さて、私の住んでいる読谷村は、沖縄本島中部に位置し広大なる土地と人口二万六千人で全国でも三番目に大きい村といわれ、現在、歴史の批判に耐え得る文化村づくりを目ざしています。その中で、読谷山花織は着実にその成長を続けてきました。このすばらしい文化遺産を受けついだ私達の今後の課題は、まず、植物による自然染料をいかに確保するか又、十九世紀の幾何学模様を現代にどうマッチさせるか、さらには精神的な鍛錬も強く要求されるのです。なぜなら心の徴妙な変化までも布に表われてしまうからです。この読谷山花織が、ささやかながらも、人々の生活のうるおいとなるような作品を、私は今後も織り続けたいと思います。

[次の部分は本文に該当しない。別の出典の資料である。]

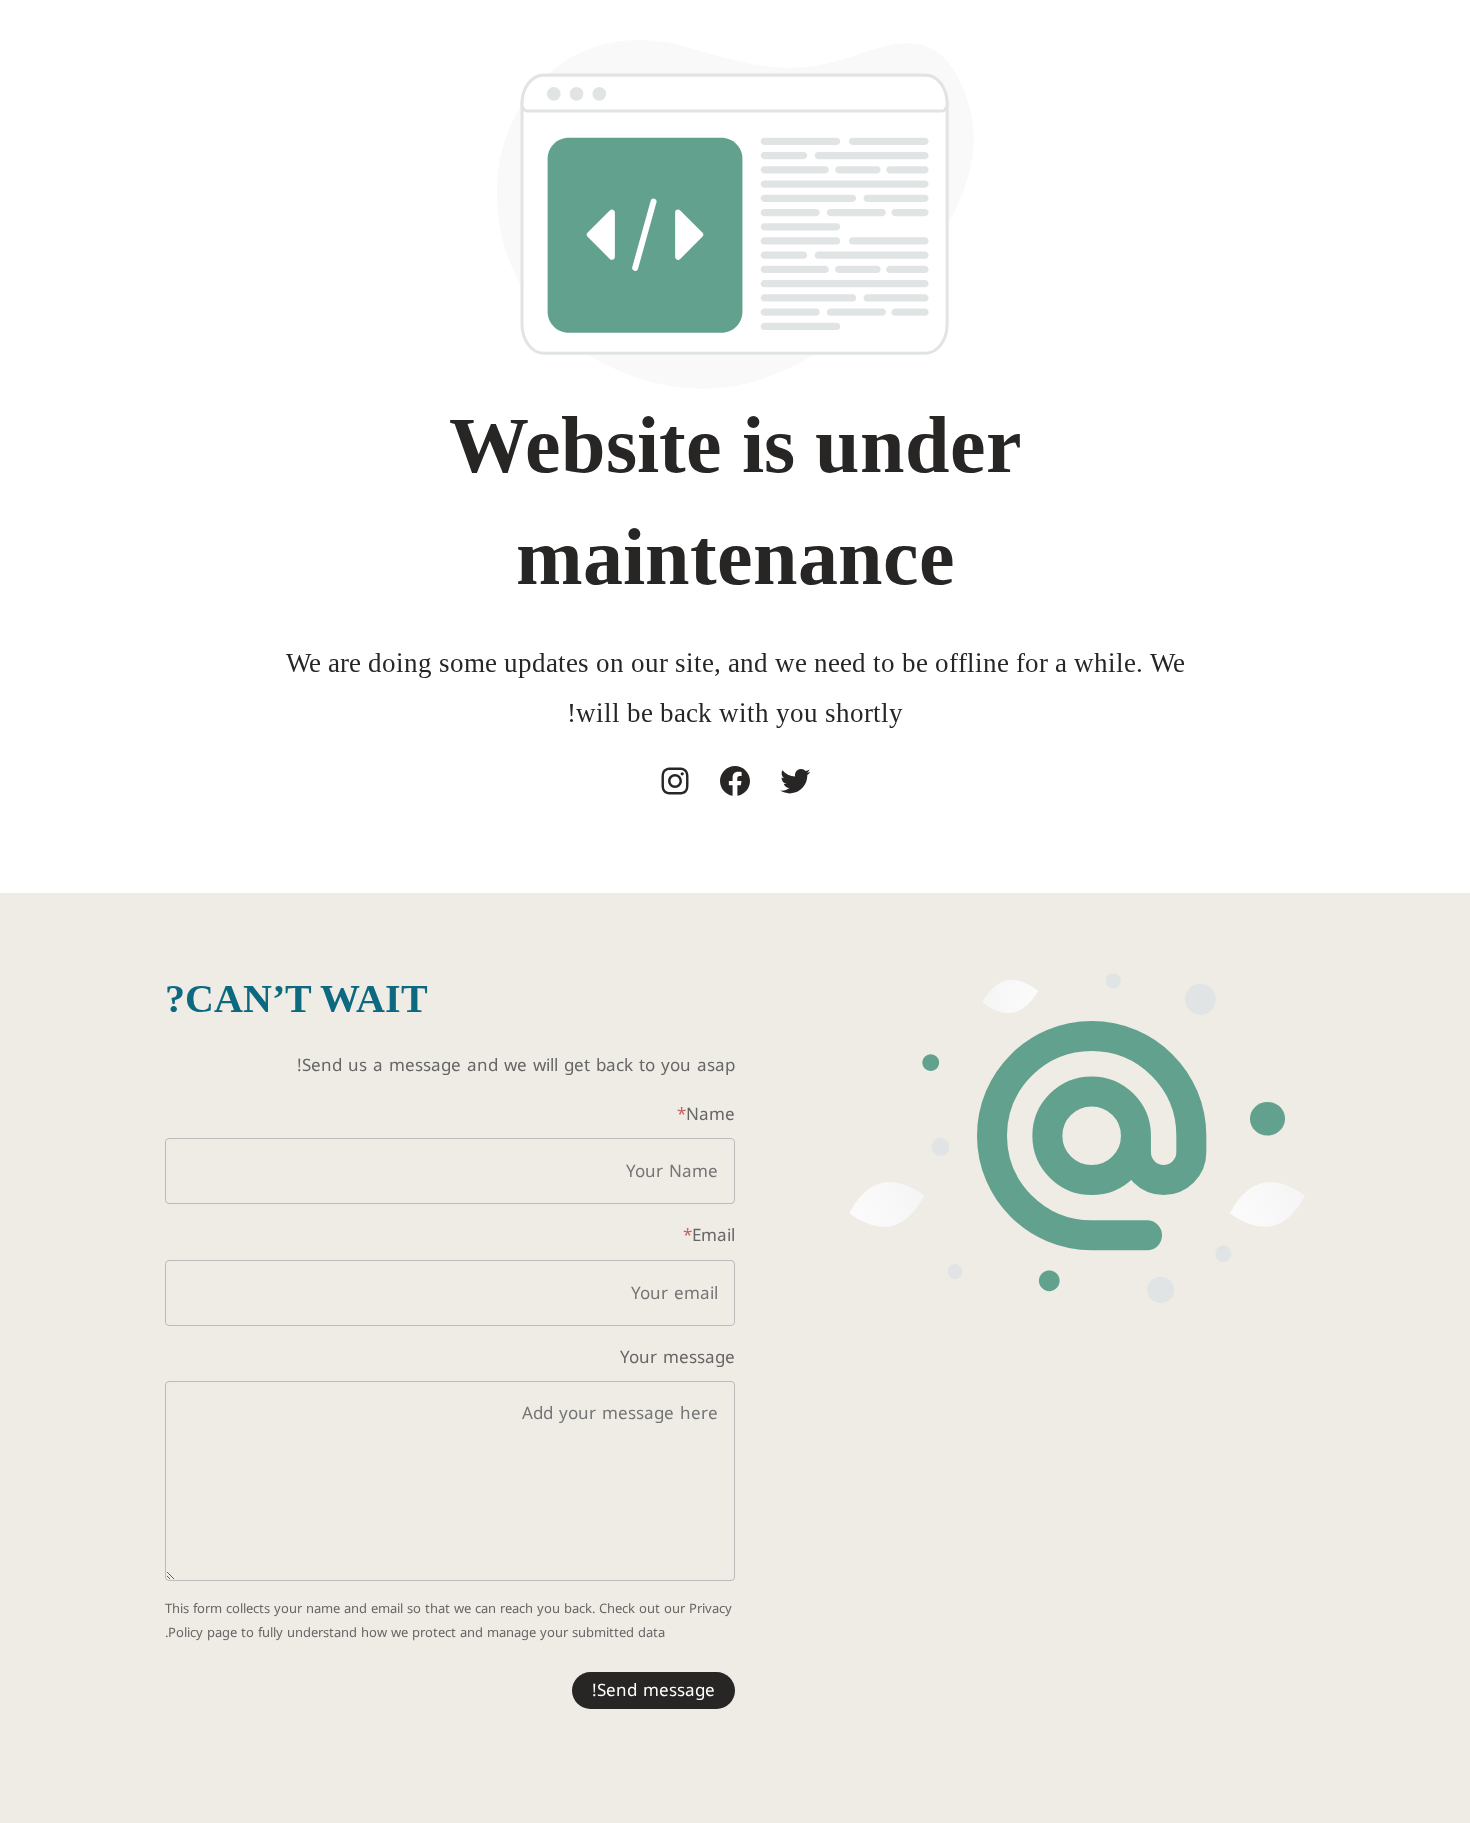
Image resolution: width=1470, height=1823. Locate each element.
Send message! (653, 1690)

私の歩いてきたこの道に、私達の歩いてきたこの足跡に、又誰が同じ足跡を残してくれるでしょうか。
私も間もなくこの定時制を巣立っていきますが、この四年間の体験がこれからの人生の大きな支えとなることでしょう。定時制に学び、そして花織技術を習得したことに誇りをもち、社会の中に大きくはばたき、力強く生きていこうと思います。